Now imagine an AI doing this same job but with the following metrics:
NOTE: These are just estimated numbers, but I think they’re fairly realistic.
29,000 a day instead of 29 (which will increase rapidly)
93% accuracy instead of 89% (which will increase rapidly)
$3,500 a year in AI costs instead of $137,200 in salary & benefits (which will decrease rapidly)
In short, humans will beat out AI in a few things for a long time to come—but for most Intelligence Tasks, AI is going to do 10-1000x the amount of work that humans can do—with as-good-or-better quality—for a fraction of the cost.
And again, this is not some theoretical or ambiguous work. This is the work we’re all familiar with. It’s the regular work we get hired at companies to do.

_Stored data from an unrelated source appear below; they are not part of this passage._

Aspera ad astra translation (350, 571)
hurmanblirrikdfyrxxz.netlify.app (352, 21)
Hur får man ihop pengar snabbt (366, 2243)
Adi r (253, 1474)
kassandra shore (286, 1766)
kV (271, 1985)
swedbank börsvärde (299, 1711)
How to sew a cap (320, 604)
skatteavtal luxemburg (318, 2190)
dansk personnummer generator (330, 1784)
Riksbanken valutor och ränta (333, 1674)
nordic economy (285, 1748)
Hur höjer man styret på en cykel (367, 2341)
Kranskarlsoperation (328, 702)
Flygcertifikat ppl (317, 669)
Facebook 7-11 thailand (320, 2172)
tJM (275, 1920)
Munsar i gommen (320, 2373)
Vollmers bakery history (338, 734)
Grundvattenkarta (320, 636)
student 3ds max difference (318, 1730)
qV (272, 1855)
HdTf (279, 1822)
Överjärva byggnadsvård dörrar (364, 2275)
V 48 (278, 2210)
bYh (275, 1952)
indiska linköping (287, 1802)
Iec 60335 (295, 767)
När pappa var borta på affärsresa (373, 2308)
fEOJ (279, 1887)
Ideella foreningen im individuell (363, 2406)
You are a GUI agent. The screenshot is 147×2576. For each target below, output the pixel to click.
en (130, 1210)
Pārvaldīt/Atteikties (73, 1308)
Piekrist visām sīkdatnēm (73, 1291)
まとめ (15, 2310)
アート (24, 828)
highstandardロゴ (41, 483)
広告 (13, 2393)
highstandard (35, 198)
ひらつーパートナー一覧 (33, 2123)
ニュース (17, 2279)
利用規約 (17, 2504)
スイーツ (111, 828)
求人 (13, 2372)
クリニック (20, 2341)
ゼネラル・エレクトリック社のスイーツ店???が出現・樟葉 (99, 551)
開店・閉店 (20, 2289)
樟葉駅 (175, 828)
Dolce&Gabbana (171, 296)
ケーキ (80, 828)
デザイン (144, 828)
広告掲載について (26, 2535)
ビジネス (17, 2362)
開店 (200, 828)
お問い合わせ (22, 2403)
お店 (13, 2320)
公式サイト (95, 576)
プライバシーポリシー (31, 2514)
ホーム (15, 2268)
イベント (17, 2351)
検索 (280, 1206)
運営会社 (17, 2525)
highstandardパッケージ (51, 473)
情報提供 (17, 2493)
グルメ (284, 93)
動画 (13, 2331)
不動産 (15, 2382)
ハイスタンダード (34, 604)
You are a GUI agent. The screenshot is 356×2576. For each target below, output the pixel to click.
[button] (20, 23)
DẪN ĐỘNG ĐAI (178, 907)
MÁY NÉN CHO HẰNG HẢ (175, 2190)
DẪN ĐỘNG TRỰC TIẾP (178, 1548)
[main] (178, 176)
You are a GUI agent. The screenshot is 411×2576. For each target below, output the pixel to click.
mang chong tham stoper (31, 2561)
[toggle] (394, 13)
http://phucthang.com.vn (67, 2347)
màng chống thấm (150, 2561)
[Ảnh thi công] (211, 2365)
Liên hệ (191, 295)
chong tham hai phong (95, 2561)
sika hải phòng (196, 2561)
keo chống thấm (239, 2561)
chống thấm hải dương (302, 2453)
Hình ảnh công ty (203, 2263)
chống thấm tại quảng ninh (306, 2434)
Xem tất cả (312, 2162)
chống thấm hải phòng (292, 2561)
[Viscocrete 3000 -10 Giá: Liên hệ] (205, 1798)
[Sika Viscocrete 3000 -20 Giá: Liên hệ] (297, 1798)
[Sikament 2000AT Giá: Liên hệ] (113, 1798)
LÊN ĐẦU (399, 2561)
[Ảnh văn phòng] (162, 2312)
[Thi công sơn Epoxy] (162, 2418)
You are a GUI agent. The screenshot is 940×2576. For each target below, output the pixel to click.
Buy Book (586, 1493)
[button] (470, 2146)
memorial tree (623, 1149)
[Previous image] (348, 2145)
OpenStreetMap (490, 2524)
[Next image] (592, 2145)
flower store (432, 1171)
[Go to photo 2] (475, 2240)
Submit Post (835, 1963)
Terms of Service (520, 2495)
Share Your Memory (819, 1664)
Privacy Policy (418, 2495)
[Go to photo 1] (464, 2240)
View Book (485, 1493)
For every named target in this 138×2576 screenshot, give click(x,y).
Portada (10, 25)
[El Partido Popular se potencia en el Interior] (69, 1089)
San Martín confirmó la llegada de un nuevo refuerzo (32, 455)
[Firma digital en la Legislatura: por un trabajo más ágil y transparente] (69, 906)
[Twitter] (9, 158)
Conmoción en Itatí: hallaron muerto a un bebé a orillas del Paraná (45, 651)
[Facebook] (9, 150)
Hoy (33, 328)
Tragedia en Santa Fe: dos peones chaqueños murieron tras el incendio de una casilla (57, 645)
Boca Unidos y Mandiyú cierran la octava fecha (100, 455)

Regular work that humans get hired to do every day
That is what AI is. And that is why it matters.
Summary
People are confused about AI becasue they equate it with either chatbots or image generation.
The best way to clarify your thinking on it is to remove the word “AI” from the conversation entirely.
Replace the word “AI” with a unit of work that only humans can do, called an Intelligence Task.
AI is getting extremely competent at executing such tasks, and it’s doing so faster, better, and cheaper every day.
Companies are just sequences of those Intelligence Tasks organized into Intelligence Pipelines that accomplish a given goal.
Which means companies and individuals that intelligently leverage AI will become dominant, while those that don’t will get left behind.
Meanwhile, the Intelligence Pipelines that used to get executed by human workers will soon be mostly be executed by AI.
This is why AI matters, and why it will have such an extraordinary impact on the economy and society.